Dataset entries

=== Begin Enclosure ===

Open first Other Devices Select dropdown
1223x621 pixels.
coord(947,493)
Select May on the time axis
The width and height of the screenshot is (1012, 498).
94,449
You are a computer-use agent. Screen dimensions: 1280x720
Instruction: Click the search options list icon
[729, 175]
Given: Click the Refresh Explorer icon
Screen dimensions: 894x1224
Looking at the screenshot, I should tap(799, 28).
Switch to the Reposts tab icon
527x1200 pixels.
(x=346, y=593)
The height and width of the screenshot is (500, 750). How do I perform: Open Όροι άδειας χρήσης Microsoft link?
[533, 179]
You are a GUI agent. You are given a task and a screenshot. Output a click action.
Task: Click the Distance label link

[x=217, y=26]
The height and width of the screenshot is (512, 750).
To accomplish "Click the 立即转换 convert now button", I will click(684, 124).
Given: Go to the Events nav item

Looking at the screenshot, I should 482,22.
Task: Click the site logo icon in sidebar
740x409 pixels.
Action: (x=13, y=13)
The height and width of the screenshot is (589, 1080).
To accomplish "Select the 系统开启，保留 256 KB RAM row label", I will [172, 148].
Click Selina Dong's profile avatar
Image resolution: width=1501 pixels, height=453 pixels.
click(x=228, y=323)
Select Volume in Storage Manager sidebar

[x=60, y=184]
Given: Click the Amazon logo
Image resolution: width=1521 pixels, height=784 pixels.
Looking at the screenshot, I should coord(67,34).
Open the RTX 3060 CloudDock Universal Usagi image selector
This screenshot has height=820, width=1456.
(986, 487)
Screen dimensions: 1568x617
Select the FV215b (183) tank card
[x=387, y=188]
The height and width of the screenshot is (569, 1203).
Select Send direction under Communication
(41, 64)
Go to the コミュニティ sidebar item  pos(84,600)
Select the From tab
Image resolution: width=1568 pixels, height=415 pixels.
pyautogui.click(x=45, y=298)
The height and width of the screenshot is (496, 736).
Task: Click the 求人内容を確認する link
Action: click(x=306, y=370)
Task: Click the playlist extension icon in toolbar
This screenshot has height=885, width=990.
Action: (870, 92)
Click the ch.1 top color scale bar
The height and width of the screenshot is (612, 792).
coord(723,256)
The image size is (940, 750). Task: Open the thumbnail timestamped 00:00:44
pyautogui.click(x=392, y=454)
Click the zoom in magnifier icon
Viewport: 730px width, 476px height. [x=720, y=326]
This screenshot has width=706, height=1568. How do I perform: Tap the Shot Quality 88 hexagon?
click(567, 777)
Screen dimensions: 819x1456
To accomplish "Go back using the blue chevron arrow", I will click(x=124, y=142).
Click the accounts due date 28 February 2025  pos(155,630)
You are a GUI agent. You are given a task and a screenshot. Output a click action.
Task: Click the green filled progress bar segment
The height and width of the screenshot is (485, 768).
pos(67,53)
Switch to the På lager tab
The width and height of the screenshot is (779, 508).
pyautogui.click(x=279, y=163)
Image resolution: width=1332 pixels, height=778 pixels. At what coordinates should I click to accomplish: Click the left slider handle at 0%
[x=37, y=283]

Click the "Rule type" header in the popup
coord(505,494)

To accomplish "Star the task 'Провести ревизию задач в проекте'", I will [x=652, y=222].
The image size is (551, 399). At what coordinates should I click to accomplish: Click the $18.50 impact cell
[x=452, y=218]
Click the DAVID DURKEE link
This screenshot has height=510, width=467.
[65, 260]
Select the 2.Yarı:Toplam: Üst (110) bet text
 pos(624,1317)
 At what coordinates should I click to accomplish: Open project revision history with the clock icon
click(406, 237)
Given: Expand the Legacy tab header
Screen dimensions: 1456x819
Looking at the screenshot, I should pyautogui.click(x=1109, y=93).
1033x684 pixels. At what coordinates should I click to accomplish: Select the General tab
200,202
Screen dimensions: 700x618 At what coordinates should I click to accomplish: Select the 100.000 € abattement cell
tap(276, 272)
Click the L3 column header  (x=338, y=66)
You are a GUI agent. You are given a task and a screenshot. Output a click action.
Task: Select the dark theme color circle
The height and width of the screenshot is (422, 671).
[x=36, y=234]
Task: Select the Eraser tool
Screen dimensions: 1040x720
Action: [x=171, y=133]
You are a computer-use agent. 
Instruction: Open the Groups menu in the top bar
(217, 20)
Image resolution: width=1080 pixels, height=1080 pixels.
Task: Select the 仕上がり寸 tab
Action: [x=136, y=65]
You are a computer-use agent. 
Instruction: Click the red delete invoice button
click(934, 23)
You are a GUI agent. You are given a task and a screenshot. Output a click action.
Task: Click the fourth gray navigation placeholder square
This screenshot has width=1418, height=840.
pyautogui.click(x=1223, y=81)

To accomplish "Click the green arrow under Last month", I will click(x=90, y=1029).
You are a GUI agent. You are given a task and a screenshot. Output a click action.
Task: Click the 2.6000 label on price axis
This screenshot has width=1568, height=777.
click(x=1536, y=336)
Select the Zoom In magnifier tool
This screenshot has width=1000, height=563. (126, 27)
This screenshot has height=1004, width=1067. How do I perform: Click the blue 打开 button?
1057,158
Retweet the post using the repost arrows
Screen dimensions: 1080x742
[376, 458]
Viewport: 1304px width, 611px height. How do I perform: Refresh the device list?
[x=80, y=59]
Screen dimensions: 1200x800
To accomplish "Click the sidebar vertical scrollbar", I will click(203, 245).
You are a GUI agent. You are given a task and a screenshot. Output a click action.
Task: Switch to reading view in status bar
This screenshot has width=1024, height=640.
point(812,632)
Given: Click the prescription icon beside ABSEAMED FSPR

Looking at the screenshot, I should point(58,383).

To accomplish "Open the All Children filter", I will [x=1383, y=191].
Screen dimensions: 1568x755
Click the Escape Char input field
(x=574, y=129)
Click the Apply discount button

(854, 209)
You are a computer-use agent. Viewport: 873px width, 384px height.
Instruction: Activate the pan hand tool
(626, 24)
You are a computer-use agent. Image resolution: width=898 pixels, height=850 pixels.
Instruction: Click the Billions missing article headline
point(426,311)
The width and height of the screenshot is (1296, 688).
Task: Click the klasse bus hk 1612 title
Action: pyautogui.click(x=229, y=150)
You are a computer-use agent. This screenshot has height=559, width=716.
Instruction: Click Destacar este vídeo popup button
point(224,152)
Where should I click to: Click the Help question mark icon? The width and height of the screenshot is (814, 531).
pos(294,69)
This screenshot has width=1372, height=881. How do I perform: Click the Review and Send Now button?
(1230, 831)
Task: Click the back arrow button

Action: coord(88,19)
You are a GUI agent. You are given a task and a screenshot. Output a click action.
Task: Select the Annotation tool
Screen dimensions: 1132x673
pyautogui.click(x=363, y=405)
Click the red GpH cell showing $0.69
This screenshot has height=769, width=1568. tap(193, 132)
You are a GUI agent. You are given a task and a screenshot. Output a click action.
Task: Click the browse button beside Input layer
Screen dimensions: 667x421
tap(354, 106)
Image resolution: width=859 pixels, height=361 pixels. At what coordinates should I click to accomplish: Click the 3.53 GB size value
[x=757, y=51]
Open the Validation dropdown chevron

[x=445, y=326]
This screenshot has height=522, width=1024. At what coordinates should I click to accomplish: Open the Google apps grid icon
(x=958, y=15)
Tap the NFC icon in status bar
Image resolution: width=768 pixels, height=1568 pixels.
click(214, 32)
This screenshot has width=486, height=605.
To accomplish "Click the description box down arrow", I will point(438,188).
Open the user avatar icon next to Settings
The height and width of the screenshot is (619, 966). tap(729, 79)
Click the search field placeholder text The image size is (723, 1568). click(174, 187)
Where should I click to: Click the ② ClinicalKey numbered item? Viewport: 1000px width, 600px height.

=== End Enclosure ===

Transcribe each of the records above exactly.

Open first Other Devices Select dropdown
1223x621 pixels.
coord(947,493)
Select May on the time axis
The width and height of the screenshot is (1012, 498).
94,449
You are a computer-use agent. Screen dimensions: 1280x720
Instruction: Click the search options list icon
[729, 175]
Given: Click the Refresh Explorer icon
Screen dimensions: 894x1224
Looking at the screenshot, I should tap(799, 28).
Switch to the Reposts tab icon
527x1200 pixels.
(x=346, y=593)
The height and width of the screenshot is (500, 750). How do I perform: Open Όροι άδειας χρήσης Microsoft link?
[533, 179]
You are a GUI agent. You are given a task and a screenshot. Output a click action.
Task: Click the Distance label link

[x=217, y=26]
The height and width of the screenshot is (512, 750).
To accomplish "Click the 立即转换 convert now button", I will click(684, 124).
Given: Go to the Events nav item

Looking at the screenshot, I should 482,22.
Task: Click the site logo icon in sidebar
740x409 pixels.
Action: (x=13, y=13)
The height and width of the screenshot is (589, 1080).
To accomplish "Select the 系统开启，保留 256 KB RAM row label", I will [172, 148].
Click Selina Dong's profile avatar
Image resolution: width=1501 pixels, height=453 pixels.
click(x=228, y=323)
Select Volume in Storage Manager sidebar

[x=60, y=184]
Given: Click the Amazon logo
Image resolution: width=1521 pixels, height=784 pixels.
Looking at the screenshot, I should coord(67,34).
Open the RTX 3060 CloudDock Universal Usagi image selector
This screenshot has height=820, width=1456.
(986, 487)
Screen dimensions: 1568x617
Select the FV215b (183) tank card
[x=387, y=188]
The height and width of the screenshot is (569, 1203).
Select Send direction under Communication
(41, 64)
Go to the コミュニティ sidebar item  pos(84,600)
Select the From tab
Image resolution: width=1568 pixels, height=415 pixels.
pyautogui.click(x=45, y=298)
The height and width of the screenshot is (496, 736).
Task: Click the 求人内容を確認する link
Action: click(x=306, y=370)
Task: Click the playlist extension icon in toolbar
This screenshot has height=885, width=990.
Action: (870, 92)
Click the ch.1 top color scale bar
The height and width of the screenshot is (612, 792).
coord(723,256)
The image size is (940, 750). Task: Open the thumbnail timestamped 00:00:44
pyautogui.click(x=392, y=454)
Click the zoom in magnifier icon
Viewport: 730px width, 476px height. [x=720, y=326]
This screenshot has width=706, height=1568. How do I perform: Tap the Shot Quality 88 hexagon?
click(567, 777)
Screen dimensions: 819x1456
To accomplish "Go back using the blue chevron arrow", I will click(x=124, y=142).
Click the accounts due date 28 February 2025  pos(155,630)
You are a GUI agent. You are given a task and a screenshot. Output a click action.
Task: Click the green filled progress bar segment
The height and width of the screenshot is (485, 768).
pos(67,53)
Switch to the På lager tab
The width and height of the screenshot is (779, 508).
pyautogui.click(x=279, y=163)
Image resolution: width=1332 pixels, height=778 pixels. At what coordinates should I click to accomplish: Click the left slider handle at 0%
[x=37, y=283]

Click the "Rule type" header in the popup
coord(505,494)

To accomplish "Star the task 'Провести ревизию задач в проекте'", I will [x=652, y=222].
The image size is (551, 399). At what coordinates should I click to accomplish: Click the $18.50 impact cell
[x=452, y=218]
Click the DAVID DURKEE link
This screenshot has height=510, width=467.
[65, 260]
Select the 2.Yarı:Toplam: Üst (110) bet text
 pos(624,1317)
 At what coordinates should I click to accomplish: Open project revision history with the clock icon
click(406, 237)
Given: Expand the Legacy tab header
Screen dimensions: 1456x819
Looking at the screenshot, I should pyautogui.click(x=1109, y=93).
1033x684 pixels. At what coordinates should I click to accomplish: Select the General tab
200,202
Screen dimensions: 700x618 At what coordinates should I click to accomplish: Select the 100.000 € abattement cell
tap(276, 272)
Click the L3 column header  (x=338, y=66)
You are a GUI agent. You are given a task and a screenshot. Output a click action.
Task: Select the dark theme color circle
The height and width of the screenshot is (422, 671).
[x=36, y=234]
Task: Select the Eraser tool
Screen dimensions: 1040x720
Action: [x=171, y=133]
You are a computer-use agent. 
Instruction: Open the Groups menu in the top bar
(217, 20)
Image resolution: width=1080 pixels, height=1080 pixels.
Task: Select the 仕上がり寸 tab
Action: [x=136, y=65]
You are a computer-use agent. 
Instruction: Click the red delete invoice button
click(934, 23)
You are a GUI agent. You are given a task and a screenshot. Output a click action.
Task: Click the fourth gray navigation placeholder square
This screenshot has width=1418, height=840.
pyautogui.click(x=1223, y=81)

To accomplish "Click the green arrow under Last month", I will click(x=90, y=1029).
You are a GUI agent. You are given a task and a screenshot. Output a click action.
Task: Click the 2.6000 label on price axis
This screenshot has width=1568, height=777.
click(x=1536, y=336)
Select the Zoom In magnifier tool
This screenshot has width=1000, height=563. (126, 27)
This screenshot has height=1004, width=1067. How do I perform: Click the blue 打开 button?
1057,158
Retweet the post using the repost arrows
Screen dimensions: 1080x742
[376, 458]
Viewport: 1304px width, 611px height. How do I perform: Refresh the device list?
[x=80, y=59]
Screen dimensions: 1200x800
To accomplish "Click the sidebar vertical scrollbar", I will click(203, 245).
You are a GUI agent. You are given a task and a screenshot. Output a click action.
Task: Switch to reading view in status bar
This screenshot has width=1024, height=640.
point(812,632)
Given: Click the prescription icon beside ABSEAMED FSPR

Looking at the screenshot, I should point(58,383).

To accomplish "Open the All Children filter", I will [x=1383, y=191].
Screen dimensions: 1568x755
Click the Escape Char input field
(x=574, y=129)
Click the Apply discount button

(854, 209)
You are a computer-use agent. Viewport: 873px width, 384px height.
Instruction: Activate the pan hand tool
(626, 24)
You are a computer-use agent. Image resolution: width=898 pixels, height=850 pixels.
Instruction: Click the Billions missing article headline
point(426,311)
The width and height of the screenshot is (1296, 688).
Task: Click the klasse bus hk 1612 title
Action: pyautogui.click(x=229, y=150)
You are a computer-use agent. This screenshot has height=559, width=716.
Instruction: Click Destacar este vídeo popup button
point(224,152)
Where should I click to: Click the Help question mark icon? The width and height of the screenshot is (814, 531).
pos(294,69)
This screenshot has width=1372, height=881. How do I perform: Click the Review and Send Now button?
(1230, 831)
Task: Click the back arrow button

Action: coord(88,19)
You are a GUI agent. You are given a task and a screenshot. Output a click action.
Task: Select the Annotation tool
Screen dimensions: 1132x673
pyautogui.click(x=363, y=405)
Click the red GpH cell showing $0.69
This screenshot has height=769, width=1568. tap(193, 132)
You are a GUI agent. You are given a task and a screenshot. Output a click action.
Task: Click the browse button beside Input layer
Screen dimensions: 667x421
tap(354, 106)
Image resolution: width=859 pixels, height=361 pixels. At what coordinates should I click to accomplish: Click the 3.53 GB size value
[x=757, y=51]
Open the Validation dropdown chevron

[x=445, y=326]
This screenshot has height=522, width=1024. At what coordinates should I click to accomplish: Open the Google apps grid icon
(x=958, y=15)
Tap the NFC icon in status bar
Image resolution: width=768 pixels, height=1568 pixels.
click(214, 32)
This screenshot has width=486, height=605.
To accomplish "Click the description box down arrow", I will point(438,188).
Open the user avatar icon next to Settings
The height and width of the screenshot is (619, 966). tap(729, 79)
Click the search field placeholder text The image size is (723, 1568). click(174, 187)
Where should I click to: Click the ② ClinicalKey numbered item? Viewport: 1000px width, 600px height.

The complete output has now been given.